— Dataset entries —

_ _ _ _ _

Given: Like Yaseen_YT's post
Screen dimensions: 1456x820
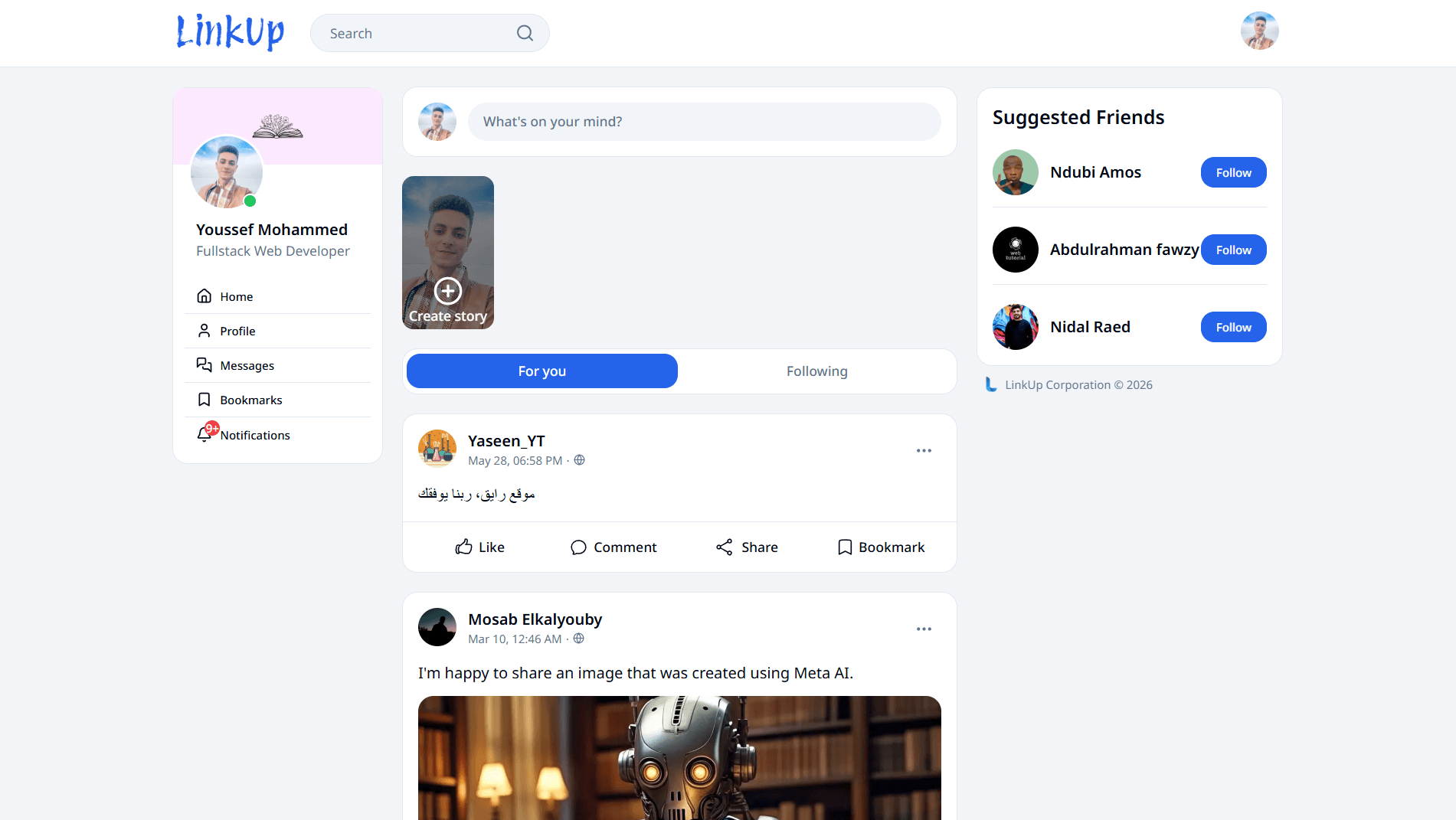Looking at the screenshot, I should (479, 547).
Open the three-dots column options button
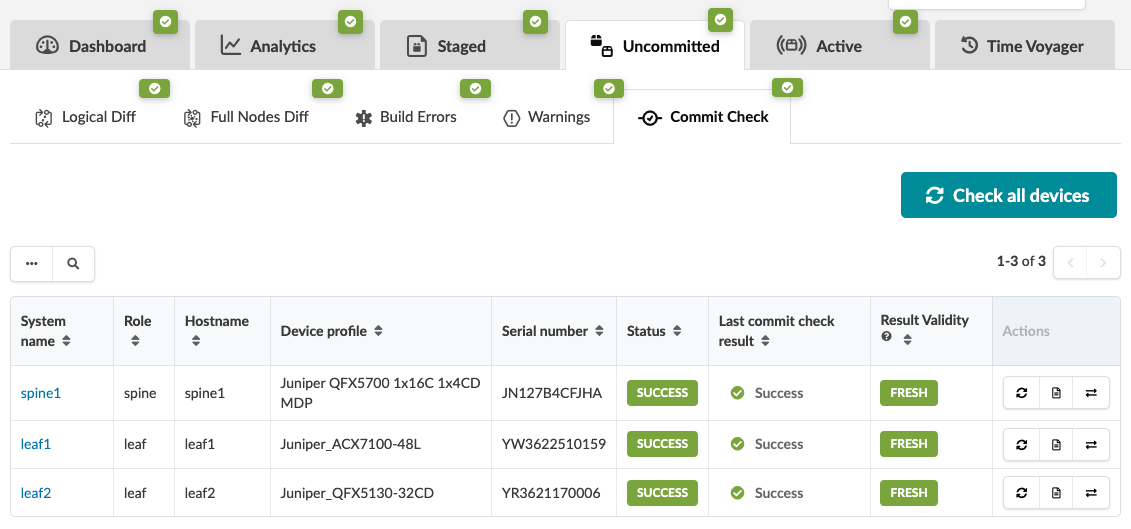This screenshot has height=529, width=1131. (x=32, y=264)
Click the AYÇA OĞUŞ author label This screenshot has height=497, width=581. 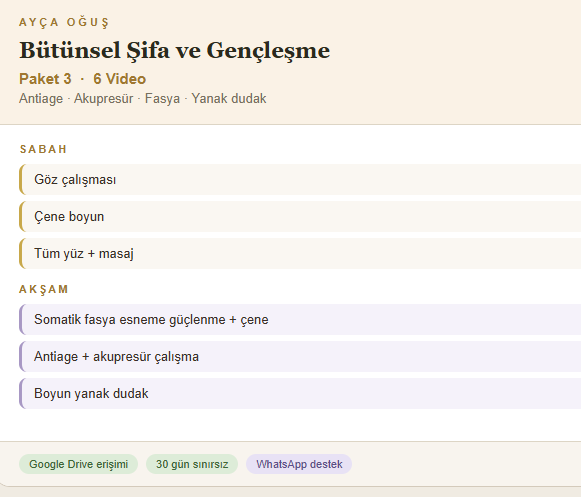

_ _ _ _ _

— Aim of the task —
Since pictures are not part of the copy, set down only the remaining data exactly.

— Answer to this problem —
Given: Like Yaseen_YT's post
Screen dimensions: 1456x820
Looking at the screenshot, I should (479, 547).
Open the three-dots column options button
This screenshot has height=529, width=1131. (x=32, y=264)
Click the AYÇA OĞUŞ author label This screenshot has height=497, width=581. 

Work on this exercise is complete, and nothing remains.